Print the data once more, exactly as supplied.

________________

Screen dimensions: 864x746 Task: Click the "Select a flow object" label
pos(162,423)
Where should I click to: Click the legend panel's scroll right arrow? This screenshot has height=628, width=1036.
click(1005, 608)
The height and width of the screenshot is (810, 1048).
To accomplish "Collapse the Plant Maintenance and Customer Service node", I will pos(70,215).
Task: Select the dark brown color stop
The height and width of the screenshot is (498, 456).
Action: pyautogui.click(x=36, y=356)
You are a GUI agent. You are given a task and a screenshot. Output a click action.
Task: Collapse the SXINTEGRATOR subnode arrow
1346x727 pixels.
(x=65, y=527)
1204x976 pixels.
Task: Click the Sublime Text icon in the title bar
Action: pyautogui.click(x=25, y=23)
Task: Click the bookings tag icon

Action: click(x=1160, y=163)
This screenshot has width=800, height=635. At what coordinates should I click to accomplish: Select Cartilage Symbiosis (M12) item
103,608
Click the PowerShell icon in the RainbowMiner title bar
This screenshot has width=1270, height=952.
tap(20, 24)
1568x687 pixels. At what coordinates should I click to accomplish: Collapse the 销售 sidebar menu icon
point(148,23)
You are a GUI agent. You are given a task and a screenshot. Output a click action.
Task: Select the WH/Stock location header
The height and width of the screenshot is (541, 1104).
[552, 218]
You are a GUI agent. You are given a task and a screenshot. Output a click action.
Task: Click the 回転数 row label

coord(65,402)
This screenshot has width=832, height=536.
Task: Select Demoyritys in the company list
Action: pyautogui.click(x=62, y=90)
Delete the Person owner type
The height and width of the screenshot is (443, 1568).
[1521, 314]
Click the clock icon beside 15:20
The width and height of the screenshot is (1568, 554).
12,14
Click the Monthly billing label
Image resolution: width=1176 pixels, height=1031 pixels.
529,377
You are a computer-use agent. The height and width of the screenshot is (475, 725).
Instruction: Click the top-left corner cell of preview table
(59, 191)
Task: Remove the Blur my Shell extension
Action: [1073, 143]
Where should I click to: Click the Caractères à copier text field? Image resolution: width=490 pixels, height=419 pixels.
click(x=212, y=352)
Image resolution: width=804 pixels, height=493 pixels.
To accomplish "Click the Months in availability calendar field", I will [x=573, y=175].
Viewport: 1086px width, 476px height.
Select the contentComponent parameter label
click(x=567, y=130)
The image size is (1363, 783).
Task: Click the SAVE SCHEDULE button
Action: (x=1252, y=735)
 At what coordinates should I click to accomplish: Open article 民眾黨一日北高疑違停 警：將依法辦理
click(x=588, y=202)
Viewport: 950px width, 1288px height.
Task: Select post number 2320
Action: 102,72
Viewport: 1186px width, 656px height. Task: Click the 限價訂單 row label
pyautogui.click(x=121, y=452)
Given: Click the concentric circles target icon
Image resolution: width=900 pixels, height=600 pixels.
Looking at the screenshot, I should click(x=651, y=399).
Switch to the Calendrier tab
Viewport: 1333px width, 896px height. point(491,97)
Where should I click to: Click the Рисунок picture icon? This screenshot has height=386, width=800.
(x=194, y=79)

________________

:: RESPONSE TO THIS EXERCISE ::
Screen dimensions: 864x746 Task: Click the "Select a flow object" label
pos(162,423)
Where should I click to: Click the legend panel's scroll right arrow? This screenshot has height=628, width=1036.
click(1005, 608)
The height and width of the screenshot is (810, 1048).
To accomplish "Collapse the Plant Maintenance and Customer Service node", I will pos(70,215).
Task: Select the dark brown color stop
The height and width of the screenshot is (498, 456).
Action: pyautogui.click(x=36, y=356)
You are a GUI agent. You are given a task and a screenshot. Output a click action.
Task: Collapse the SXINTEGRATOR subnode arrow
1346x727 pixels.
(x=65, y=527)
1204x976 pixels.
Task: Click the Sublime Text icon in the title bar
Action: pyautogui.click(x=25, y=23)
Task: Click the bookings tag icon

Action: click(x=1160, y=163)
This screenshot has width=800, height=635. At what coordinates should I click to accomplish: Select Cartilage Symbiosis (M12) item
103,608
Click the PowerShell icon in the RainbowMiner title bar
This screenshot has width=1270, height=952.
tap(20, 24)
1568x687 pixels. At what coordinates should I click to accomplish: Collapse the 销售 sidebar menu icon
point(148,23)
You are a GUI agent. You are given a task and a screenshot. Output a click action.
Task: Select the WH/Stock location header
The height and width of the screenshot is (541, 1104).
[552, 218]
You are a GUI agent. You are given a task and a screenshot. Output a click action.
Task: Click the 回転数 row label

coord(65,402)
This screenshot has width=832, height=536.
Task: Select Demoyritys in the company list
Action: pyautogui.click(x=62, y=90)
Delete the Person owner type
The height and width of the screenshot is (443, 1568).
[1521, 314]
Click the clock icon beside 15:20
The width and height of the screenshot is (1568, 554).
12,14
Click the Monthly billing label
Image resolution: width=1176 pixels, height=1031 pixels.
529,377
You are a computer-use agent. The height and width of the screenshot is (475, 725).
Instruction: Click the top-left corner cell of preview table
(59, 191)
Task: Remove the Blur my Shell extension
Action: [1073, 143]
Where should I click to: Click the Caractères à copier text field? Image resolution: width=490 pixels, height=419 pixels.
click(x=212, y=352)
Image resolution: width=804 pixels, height=493 pixels.
To accomplish "Click the Months in availability calendar field", I will [x=573, y=175].
Viewport: 1086px width, 476px height.
Select the contentComponent parameter label
click(x=567, y=130)
The image size is (1363, 783).
Task: Click the SAVE SCHEDULE button
Action: (x=1252, y=735)
 At what coordinates should I click to accomplish: Open article 民眾黨一日北高疑違停 警：將依法辦理
click(x=588, y=202)
Viewport: 950px width, 1288px height.
Task: Select post number 2320
Action: 102,72
Viewport: 1186px width, 656px height. Task: Click the 限價訂單 row label
pyautogui.click(x=121, y=452)
Given: Click the concentric circles target icon
Image resolution: width=900 pixels, height=600 pixels.
Looking at the screenshot, I should click(x=651, y=399).
Switch to the Calendrier tab
Viewport: 1333px width, 896px height. point(491,97)
Where should I click to: Click the Рисунок picture icon? This screenshot has height=386, width=800.
(x=194, y=79)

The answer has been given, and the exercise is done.